Жена ответила не сразу, что меня чуть успокоило. Я сказал, что все еще в поездке, что Кот умерла, что был на кладбище и что сам приеду вскоре, как только доберусь до аэропорта. Связь оборвалась, я отослал фотографию могилы и тут же выключил телефон, ощущая острый запах чего-то медицинского, больничного, которым меня вымазали в девкалионском жилище. Я весь благоухал йодом, как ссадина.

Солнце Невады испепеляет реальность. Вдруг впереди появляется голубоватая дымка – соляная пудра, поднятая с солончака порывом ветра. Песочные смерчи вспыхивают и гуляют там и здесь, внезапно подлетая к обочине, и, провожая автомобиль, отплясывают, крутясь юлой, как суфий[10], и так же внезапно шумно отдаляются. По сторонам изредка возникают уединенные ранчо – в сущности, свалки прожитых здесь предметов: подобные каравеллам автомобили 1960-х, циклопические грузовики конца 1980-х, разные поколения мобильных домов, превращенные в сараи. Вокруг на сотни миль простираются военные полигоны, сообщающиеся с миром только при помощи самолетов. В 1950-х ядерный гриб виден был из Лас-Вегаса, а сейчас с гражданских дорог можно увидеть, как стратосферу пронзает баллистическая ракета, после чего небо дышит свечением ионизованного воздуха, подобным полярному сиянию.
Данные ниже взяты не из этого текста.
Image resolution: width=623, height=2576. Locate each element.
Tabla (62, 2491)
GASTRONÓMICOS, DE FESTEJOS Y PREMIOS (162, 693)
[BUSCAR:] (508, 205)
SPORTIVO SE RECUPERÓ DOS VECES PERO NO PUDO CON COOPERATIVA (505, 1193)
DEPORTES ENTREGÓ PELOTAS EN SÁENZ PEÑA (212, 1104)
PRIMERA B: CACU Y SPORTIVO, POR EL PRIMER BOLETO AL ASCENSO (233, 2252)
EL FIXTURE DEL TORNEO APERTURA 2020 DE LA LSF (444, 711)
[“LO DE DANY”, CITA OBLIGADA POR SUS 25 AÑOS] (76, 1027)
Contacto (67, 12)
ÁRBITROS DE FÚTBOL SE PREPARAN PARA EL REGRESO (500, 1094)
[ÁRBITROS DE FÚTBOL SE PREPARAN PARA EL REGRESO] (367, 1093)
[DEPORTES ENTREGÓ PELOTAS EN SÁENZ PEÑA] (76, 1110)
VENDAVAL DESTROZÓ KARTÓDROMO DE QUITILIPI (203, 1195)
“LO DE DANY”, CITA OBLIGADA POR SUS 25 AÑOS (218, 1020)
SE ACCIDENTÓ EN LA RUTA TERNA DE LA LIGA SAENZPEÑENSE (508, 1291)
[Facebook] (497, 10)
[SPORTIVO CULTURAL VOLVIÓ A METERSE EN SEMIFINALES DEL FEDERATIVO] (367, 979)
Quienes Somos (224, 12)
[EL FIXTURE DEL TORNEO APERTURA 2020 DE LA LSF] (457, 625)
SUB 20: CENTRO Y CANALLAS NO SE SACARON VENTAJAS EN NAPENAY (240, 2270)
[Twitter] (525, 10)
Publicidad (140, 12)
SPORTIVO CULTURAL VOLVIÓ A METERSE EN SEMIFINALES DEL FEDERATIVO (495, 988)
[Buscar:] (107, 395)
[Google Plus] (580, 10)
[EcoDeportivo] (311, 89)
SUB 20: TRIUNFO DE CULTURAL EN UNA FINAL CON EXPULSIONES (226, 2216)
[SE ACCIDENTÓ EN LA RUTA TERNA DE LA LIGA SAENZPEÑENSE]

Но вот Невада позади, и я на пороге заповедника Сион. Юта полна библейских топонимов, точно так же, как среди девкалионов предостаточно имен героев Пятикнижия. Те самые нефийцы, среди которых проповедовал Девкалион, названы были по имени Нефия – пророка и народного лидера, который с семьей покинул Иерусалим в седьмом веке до Рождества Христова и прибыл в Америку, чтобы привить здешним народам монотеистическое свободолюбие израильтян. Не знаю, есть ли среди девкалионов верование, что они одно из затерянных колен Израиля. Знаю только, что книга Девкалиона среди прочего содержит краткую запись летописи древних нефийцев.

В Сион я въехал в сумерках и ничего толком не успел рассмотреть, кроме приковывающих взгляд красноватых скал. Я нашел отель, поселился и тут же упал в бассейн, откуда, хорошенько отмокнув, отправился в ближайший ресторанчик, где выудил из меню местную форель, зажаренную во фритюре, и бутылку белого из Napa Valley. Ужинал я на террасе с Млечным Путем наедине, проступившим брошенной в синий бархат горстью соли. Осознав это, я понял, что возвращаюсь к жизни. Я позвонил отцу, мы немного поболтали. Я рассказал ему о своих приключениях, но он впечатлился слабо. Эта его отстраненность показалась мне подозрительной. Когда-то она означала, что он собирается уйти в отрыв, исчезнуть без предупреждения на некоторое время. Что ж поделать? Я никогда ни в чем не был способен его переубедить.

Что касается местных особенностей в обычаях, то из-за принципиальной герметичности девкалионов узреть что-то необычное шансов не было; правда, трудно было не заметить, что в Юте на заправках и в магазинчиках владельцы не здороваются с посетителями. Такое со мной случалось лишь в Эдинбурге, но шотландцы вообще ребята суровые.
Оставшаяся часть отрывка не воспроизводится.